L’ouverture des marchés d’infrastructures, qui génèrent des coûts trop élevés actuellement, selon économiesuisse, doit aussi être remise en chantier (électricité, poste, chemins de fer).

Autres voies que l’OMC

Sur l’Organisation mondiale du commerce (OMC), economiesuisse craint que l’échec de Cancun porte un coup grave à la crédibilité de l’organisation. «Il faut réfléchir à d’autres solutions, estime la fédération, par exemple des accords de libre-échange avec certains pays.»

Quant aux prévisions économiques, la fédération table sur une lente reprise de la conjoncture.

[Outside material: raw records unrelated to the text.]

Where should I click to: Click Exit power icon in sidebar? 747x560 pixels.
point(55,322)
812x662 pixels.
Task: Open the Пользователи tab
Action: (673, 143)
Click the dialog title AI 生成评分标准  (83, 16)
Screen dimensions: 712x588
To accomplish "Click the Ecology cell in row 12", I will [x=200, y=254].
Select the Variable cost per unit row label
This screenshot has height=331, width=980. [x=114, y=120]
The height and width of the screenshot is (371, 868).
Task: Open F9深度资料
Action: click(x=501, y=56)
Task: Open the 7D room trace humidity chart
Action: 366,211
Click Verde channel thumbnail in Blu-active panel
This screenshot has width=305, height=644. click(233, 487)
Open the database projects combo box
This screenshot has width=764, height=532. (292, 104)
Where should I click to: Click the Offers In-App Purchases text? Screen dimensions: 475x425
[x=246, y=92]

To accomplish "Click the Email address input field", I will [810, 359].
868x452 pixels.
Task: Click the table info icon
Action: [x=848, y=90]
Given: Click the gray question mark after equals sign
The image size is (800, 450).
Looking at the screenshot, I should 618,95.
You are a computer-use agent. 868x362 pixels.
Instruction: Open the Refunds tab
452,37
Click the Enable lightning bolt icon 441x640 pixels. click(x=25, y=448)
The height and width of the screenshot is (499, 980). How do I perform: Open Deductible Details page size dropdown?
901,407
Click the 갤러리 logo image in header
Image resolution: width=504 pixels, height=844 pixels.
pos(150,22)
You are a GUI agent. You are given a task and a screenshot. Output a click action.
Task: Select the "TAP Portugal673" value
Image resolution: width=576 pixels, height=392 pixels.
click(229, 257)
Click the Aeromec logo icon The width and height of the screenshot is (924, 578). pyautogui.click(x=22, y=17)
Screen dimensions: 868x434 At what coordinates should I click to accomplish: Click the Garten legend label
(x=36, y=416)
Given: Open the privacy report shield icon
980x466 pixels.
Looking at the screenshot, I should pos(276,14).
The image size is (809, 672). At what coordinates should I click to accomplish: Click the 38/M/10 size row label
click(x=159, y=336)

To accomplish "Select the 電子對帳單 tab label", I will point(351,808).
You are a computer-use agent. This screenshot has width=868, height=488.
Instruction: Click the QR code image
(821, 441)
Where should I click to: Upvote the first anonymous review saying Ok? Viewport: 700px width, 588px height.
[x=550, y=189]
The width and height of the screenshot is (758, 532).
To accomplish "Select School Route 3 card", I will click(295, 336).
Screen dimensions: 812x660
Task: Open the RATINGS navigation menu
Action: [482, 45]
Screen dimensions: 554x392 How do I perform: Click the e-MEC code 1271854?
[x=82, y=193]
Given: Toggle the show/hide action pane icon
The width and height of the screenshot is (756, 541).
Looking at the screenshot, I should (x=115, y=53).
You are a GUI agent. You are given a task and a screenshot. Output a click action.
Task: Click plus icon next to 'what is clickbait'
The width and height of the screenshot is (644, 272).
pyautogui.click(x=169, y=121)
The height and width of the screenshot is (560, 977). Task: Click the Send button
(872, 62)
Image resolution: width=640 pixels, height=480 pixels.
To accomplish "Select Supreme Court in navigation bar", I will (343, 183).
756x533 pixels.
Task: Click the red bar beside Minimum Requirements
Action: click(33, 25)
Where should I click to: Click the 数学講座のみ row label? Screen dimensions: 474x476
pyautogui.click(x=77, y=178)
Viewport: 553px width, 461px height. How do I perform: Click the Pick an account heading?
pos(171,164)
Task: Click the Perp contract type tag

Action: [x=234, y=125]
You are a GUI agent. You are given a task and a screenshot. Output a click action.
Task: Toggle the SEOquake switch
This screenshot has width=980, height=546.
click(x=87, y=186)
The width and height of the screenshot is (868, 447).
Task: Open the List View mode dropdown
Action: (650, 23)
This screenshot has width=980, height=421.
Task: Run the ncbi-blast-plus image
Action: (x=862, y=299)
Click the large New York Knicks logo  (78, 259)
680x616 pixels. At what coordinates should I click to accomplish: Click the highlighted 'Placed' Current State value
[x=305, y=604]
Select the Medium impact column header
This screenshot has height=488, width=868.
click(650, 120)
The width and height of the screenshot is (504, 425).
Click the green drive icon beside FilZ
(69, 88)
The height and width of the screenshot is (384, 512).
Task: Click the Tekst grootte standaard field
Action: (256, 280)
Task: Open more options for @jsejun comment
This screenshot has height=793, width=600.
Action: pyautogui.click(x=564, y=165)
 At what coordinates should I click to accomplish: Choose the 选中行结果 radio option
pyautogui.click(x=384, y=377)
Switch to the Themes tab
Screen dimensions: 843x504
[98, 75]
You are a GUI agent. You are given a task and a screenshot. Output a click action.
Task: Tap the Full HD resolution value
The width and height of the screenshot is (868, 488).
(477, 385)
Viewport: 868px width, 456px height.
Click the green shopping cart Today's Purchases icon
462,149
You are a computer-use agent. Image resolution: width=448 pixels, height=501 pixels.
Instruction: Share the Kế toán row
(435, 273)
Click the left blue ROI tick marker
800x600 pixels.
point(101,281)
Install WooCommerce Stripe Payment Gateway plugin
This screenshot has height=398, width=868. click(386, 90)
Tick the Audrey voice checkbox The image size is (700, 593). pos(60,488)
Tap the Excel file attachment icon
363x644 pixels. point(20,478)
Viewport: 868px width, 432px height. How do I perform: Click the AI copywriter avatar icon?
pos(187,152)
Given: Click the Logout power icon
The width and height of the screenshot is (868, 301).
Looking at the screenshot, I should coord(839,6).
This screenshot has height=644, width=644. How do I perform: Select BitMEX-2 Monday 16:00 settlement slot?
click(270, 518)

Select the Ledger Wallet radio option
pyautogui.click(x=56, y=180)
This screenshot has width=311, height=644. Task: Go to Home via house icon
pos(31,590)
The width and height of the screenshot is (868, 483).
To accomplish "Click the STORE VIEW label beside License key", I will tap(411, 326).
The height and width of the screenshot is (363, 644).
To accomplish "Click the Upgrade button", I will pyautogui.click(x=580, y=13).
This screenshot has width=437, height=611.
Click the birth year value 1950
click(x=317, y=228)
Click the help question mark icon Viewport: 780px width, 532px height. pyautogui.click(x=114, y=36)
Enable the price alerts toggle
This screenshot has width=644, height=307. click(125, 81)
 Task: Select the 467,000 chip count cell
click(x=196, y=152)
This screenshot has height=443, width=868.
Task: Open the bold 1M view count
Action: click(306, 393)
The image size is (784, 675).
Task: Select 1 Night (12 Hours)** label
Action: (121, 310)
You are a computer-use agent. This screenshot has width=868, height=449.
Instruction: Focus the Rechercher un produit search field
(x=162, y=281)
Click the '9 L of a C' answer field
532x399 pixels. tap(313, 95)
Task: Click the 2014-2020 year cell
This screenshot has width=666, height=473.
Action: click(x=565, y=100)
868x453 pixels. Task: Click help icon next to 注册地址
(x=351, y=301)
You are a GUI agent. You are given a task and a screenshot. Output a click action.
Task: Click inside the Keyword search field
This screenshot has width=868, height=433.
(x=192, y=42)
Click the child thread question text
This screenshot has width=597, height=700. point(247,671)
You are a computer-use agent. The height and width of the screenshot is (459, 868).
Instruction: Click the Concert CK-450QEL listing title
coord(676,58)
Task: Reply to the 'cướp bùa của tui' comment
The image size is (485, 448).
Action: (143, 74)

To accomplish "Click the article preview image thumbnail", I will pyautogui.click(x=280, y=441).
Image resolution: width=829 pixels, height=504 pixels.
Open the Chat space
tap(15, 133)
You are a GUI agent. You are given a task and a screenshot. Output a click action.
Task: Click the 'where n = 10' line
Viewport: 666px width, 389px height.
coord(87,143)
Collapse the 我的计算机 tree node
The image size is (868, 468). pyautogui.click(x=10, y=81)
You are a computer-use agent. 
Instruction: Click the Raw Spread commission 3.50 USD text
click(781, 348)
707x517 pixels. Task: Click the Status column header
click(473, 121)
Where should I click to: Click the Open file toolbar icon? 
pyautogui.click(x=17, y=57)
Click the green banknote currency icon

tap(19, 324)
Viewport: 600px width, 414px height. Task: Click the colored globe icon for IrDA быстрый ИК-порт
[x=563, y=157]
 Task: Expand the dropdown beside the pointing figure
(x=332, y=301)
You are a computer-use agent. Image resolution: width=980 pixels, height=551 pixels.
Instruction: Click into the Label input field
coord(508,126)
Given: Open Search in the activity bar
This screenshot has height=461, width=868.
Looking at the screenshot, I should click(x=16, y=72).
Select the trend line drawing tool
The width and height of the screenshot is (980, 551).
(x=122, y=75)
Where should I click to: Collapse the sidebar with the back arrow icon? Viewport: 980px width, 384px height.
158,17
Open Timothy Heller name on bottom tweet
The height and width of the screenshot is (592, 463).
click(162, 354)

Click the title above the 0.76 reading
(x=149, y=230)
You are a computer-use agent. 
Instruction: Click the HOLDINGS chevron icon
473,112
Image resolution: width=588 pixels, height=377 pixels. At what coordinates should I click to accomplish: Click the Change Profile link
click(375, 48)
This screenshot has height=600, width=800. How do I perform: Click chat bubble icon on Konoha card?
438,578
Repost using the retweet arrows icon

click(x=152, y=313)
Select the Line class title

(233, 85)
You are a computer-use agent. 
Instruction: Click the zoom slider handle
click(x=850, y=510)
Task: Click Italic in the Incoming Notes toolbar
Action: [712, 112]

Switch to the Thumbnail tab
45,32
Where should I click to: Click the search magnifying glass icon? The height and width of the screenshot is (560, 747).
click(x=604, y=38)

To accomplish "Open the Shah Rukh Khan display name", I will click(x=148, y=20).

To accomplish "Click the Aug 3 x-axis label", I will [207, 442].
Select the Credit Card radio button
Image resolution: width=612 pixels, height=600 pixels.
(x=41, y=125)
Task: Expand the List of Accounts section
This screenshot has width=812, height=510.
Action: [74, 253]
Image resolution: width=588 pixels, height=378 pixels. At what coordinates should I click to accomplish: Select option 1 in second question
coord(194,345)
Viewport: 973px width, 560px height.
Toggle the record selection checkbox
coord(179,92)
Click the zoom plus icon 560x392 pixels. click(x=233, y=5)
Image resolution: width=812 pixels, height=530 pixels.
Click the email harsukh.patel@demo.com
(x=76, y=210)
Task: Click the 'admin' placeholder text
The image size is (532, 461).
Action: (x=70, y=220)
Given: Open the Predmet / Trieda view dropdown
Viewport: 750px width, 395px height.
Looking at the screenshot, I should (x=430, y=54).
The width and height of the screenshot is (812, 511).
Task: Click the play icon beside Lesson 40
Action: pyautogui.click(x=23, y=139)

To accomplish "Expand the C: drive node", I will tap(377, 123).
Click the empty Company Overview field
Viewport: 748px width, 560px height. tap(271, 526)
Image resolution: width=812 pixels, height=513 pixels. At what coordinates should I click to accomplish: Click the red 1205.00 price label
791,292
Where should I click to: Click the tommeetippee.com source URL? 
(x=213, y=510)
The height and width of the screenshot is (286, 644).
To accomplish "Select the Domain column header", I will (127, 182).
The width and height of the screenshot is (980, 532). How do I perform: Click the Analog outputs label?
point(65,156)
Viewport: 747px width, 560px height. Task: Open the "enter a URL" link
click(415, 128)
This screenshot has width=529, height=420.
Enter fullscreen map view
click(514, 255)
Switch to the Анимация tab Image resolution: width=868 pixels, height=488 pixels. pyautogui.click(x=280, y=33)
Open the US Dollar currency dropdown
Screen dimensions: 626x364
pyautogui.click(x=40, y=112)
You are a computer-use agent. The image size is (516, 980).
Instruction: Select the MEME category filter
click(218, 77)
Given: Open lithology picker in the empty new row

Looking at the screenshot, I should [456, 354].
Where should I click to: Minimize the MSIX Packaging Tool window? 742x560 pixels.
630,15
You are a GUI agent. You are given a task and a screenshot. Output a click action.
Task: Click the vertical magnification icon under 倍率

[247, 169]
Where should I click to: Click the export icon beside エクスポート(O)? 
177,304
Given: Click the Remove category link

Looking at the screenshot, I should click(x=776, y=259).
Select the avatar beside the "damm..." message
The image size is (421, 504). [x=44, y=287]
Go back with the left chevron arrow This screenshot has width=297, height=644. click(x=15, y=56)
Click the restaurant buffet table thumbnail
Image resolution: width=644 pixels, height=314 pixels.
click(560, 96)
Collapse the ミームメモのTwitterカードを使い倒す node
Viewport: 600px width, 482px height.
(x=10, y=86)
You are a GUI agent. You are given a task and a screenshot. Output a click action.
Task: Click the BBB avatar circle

Après un recul du PIB estimé à 0,3% en 2003, elle s’attend à une croissance nationale entre 1,2 et 1,8% en 2004.

economiesuisse rappelle que la Suisse arrive bonne dernière des pays industrialisés pour la croissance du PIB entre 1991 et 2001.

Les Etats-Unis sont en deuxième position avec un peu moins de 4%. L’Irlande est première de classe avec près de 8% de croissance.

swissinfo, Ariane Gigon Bormann, Zurich

En bref

- Selon economiesuisse, la quote-part fiscale en Suisse a progressé de 5,1% en Suisse entre 1990 et 2000, contre +2,1% dans l’Union européenne.

- En Suisse, la quote-part fiscale s’élevait à 35,7% en 2000.

- Avec un deuxième paquet d’allègements budgétaires, les dépenses fédérales augmenteront de 10%, de 50 à 55 milliards par an, ces quatre prochaines années, au lieu de 20% sans programme d’économies.

- economiesuisse table sur une croissance nationale entre 1,2 et 1,8% en 2004.

- La Suisse arrive bonne dernière des pays industrialisés pour la croissance du PIB entre 1991 et 2001.

- Les Etats-Unis sont en deuxième position avec un peu moins de 4%. L’Irlande est première de classe avec près de 8% de croissance.